The weather in April 2020 has been far too dry up until now. By the middle of the month, only 3 percent of the rainfall has fallen in Germany, which is an average of 3 percent in April since the weather was recorded. The outlook brings little hope of much rain.
So far, the sunshine has accompanied us almost every day in April. Most people certainly enjoy the dry and warm spring in Germany. But for nature, the weather is hard to bear.
Will the spring remain extremely dry?
Since a weather change in mid-March, high-pressure areas have dominated weather patterns in large parts of Europe. Is Germany heading for a drought similar to that of 2018 and 2019?
Too little rain in April
“April showers bring May flowers” is a well-known saying. The once moody month now brings almost a stable and beautiful weather. For 11 years, meteorologists have not recorded a single April that was classified as very humid.
For gardeners, a rainfall indicator is a great help in deciding whether plants need additional watering. Especially at the beginning of the growing season, plants need regular moisture.
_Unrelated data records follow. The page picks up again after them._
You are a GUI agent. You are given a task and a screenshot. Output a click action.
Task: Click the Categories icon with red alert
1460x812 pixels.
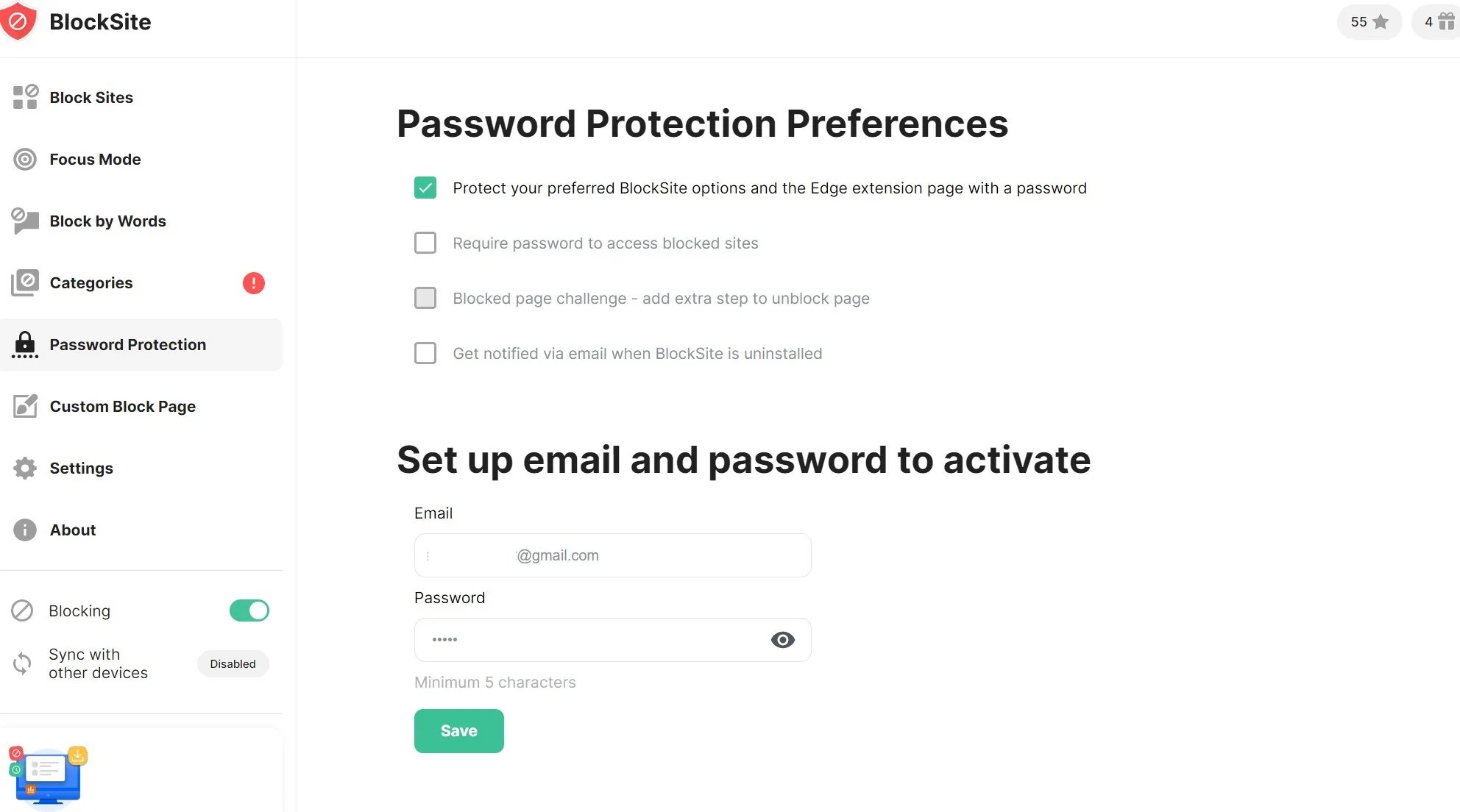point(24,282)
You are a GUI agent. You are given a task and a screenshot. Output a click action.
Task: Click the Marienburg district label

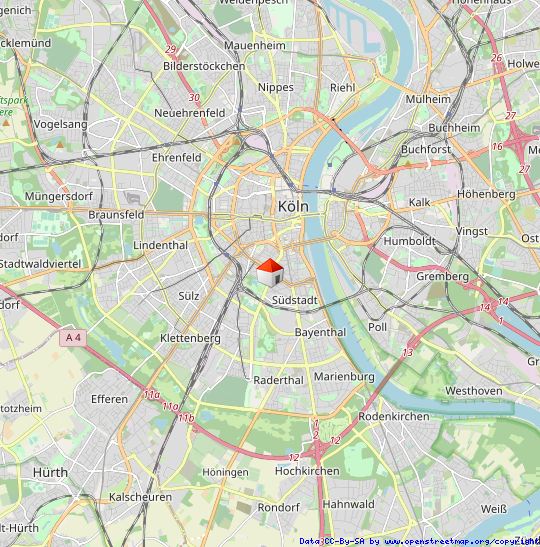tap(345, 377)
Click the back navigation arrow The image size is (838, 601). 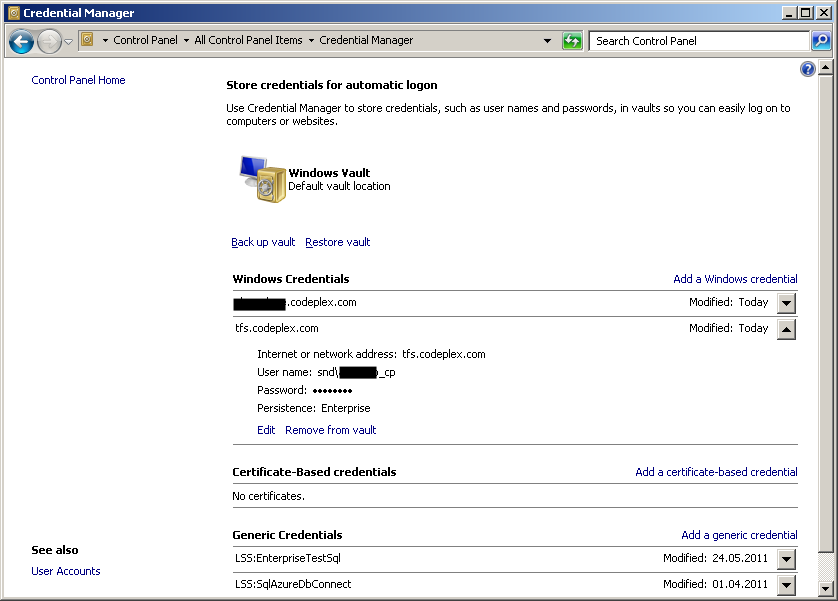coord(21,41)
Therefore, a rain gauge belongs to every garden, especially now, when it rains only regionally and at longer intervals.
Here at the TFA Dostmann head office, we constantly monitor the rainfall with the wireless rain gauge WEATHERHUB which measures and documents the rainfall quantities. Our company is located in Wertheim, in the state of Baden-Württemberg. Only 0.3 litres per square metre of rain have fallen so far at this location. This is only 0.5 (!) percent of the average 58 litres23 per square metre in April.
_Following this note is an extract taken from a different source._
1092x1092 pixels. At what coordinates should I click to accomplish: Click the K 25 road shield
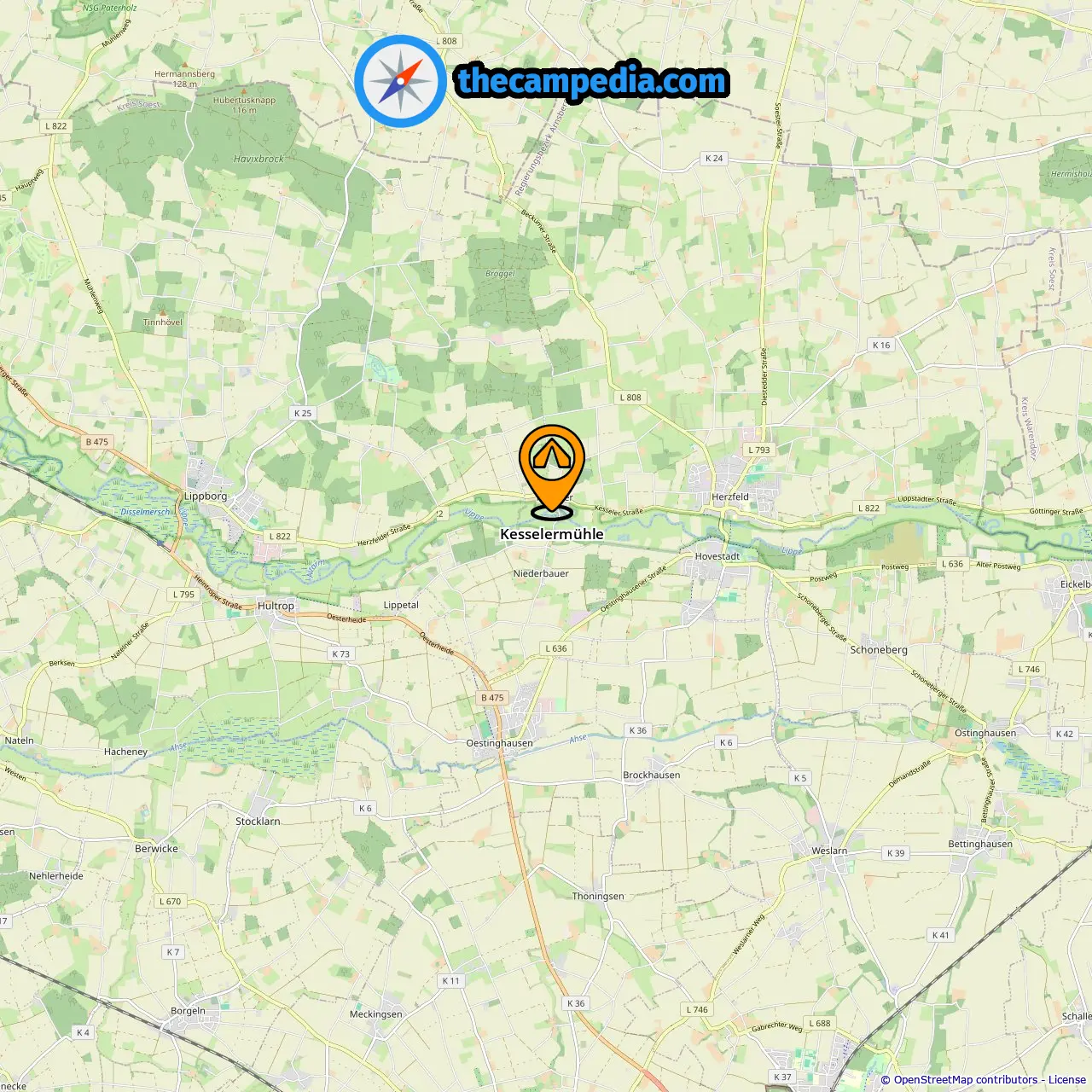point(303,413)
With the Weatherhub Smarthome System, you can easily check the amount of rainfall on your smartphone, even when you are out and about. The picture of the app shows the remarkably low amount of rainfall in April so far. You can also connect additional transmitters with the system. There is also a Weatherhub weather station for this system.
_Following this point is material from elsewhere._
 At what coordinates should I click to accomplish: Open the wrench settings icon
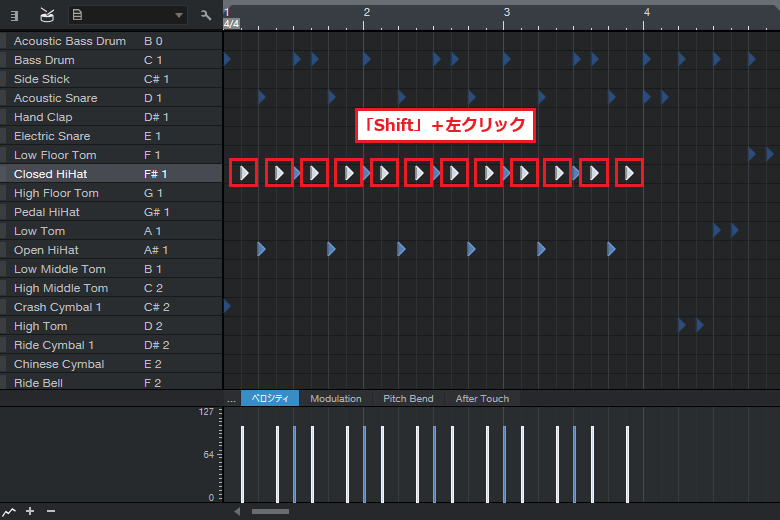tap(206, 15)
Is climate change to blame for the dry weather?
March was already too warm and slightly too dry, and April has been much too warm and extremely dry so far. Is climate change responsible for drier springs we have been experiencing?
This is a question that climate researchers are increasingly asking themselves. There is some evidence to support this, as it has been raining much less in the spring months for the last 20 years. On a long-term average, April rainfall has decreased significantly. The sun shines more, and the thermometers show higher temperatures.
Besides, the low air humidity and the persistent wind are also causing changes in climatic conditions. As a result, the soil is drying out even faster. Thermo-hygrometers are displaying an outside air humidity of 20 to 30 percent in certain regions. A value much lower than usual.
Consequences of an extremely dry spring
At the moment, most crops need water urgently. The current drought also poses enormous risks for forests. In many places, there is a danger of wildfires. Without rainfall, the fire risk will increase even further.
Despite the exceptional dry season, Germany’s National Meteorological Service does not yet speak of a drought. Last winter and February were comparatively humid. You can see the high amount of rainfall in the history of the Weatherhub App.
If the summer becomes long, hot and dry again, 2020 could be a year of drought. However, it is still far too early for a reliable forecast for the summer. Ae little bit of rain is now being forecasted for the next few days once again. Hopefully not just a drop in the ocean, as the saying goes.